[[ PROVIDED INFORMATION, beginning ]]
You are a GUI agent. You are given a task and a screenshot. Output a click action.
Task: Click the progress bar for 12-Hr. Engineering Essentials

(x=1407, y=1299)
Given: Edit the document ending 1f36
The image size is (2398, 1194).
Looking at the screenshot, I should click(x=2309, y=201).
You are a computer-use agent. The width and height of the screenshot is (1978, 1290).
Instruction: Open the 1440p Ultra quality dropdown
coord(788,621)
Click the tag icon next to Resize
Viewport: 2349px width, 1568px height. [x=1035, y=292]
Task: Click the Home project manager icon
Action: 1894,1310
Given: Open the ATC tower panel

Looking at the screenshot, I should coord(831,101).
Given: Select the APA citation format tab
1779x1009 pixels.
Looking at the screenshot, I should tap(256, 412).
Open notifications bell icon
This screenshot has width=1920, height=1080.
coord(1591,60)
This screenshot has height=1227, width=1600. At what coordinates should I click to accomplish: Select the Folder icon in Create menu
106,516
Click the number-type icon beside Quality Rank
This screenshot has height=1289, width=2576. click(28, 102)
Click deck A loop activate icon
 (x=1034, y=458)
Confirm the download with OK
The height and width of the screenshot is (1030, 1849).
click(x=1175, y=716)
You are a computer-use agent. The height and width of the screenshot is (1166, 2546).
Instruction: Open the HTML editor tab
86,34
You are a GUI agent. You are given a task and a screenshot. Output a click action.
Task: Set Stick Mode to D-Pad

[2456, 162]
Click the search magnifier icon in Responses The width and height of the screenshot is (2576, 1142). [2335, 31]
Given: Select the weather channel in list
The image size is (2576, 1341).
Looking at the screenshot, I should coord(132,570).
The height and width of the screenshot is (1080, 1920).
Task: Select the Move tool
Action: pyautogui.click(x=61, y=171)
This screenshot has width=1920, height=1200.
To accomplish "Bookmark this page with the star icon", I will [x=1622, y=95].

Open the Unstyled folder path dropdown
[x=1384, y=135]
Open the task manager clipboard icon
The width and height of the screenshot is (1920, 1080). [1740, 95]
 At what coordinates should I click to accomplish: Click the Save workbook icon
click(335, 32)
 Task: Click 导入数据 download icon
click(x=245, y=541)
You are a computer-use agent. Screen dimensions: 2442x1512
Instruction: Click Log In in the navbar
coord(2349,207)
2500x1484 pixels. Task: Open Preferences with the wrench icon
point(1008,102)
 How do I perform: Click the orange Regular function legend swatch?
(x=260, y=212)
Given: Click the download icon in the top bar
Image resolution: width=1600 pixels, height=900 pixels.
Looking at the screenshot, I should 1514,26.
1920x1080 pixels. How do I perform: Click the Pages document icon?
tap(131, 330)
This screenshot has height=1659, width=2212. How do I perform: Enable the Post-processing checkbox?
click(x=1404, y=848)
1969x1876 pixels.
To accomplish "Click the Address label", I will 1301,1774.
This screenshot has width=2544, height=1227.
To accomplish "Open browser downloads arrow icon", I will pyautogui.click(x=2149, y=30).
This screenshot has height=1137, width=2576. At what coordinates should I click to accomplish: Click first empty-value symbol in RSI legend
[[ PROVIDED INFORMATION, end ]]
• TASK DESCRIPTION
Begin with the line that contains "1969x1876 pixels." and set down each line exactly until the records above end, including the final line.

• EXPECTED OUTPUT
1969x1876 pixels.
To accomplish "Click the Address label", I will 1301,1774.
This screenshot has width=2544, height=1227.
To accomplish "Open browser downloads arrow icon", I will pyautogui.click(x=2149, y=30).
This screenshot has height=1137, width=2576. At what coordinates should I click to accomplish: Click first empty-value symbol in RSI legend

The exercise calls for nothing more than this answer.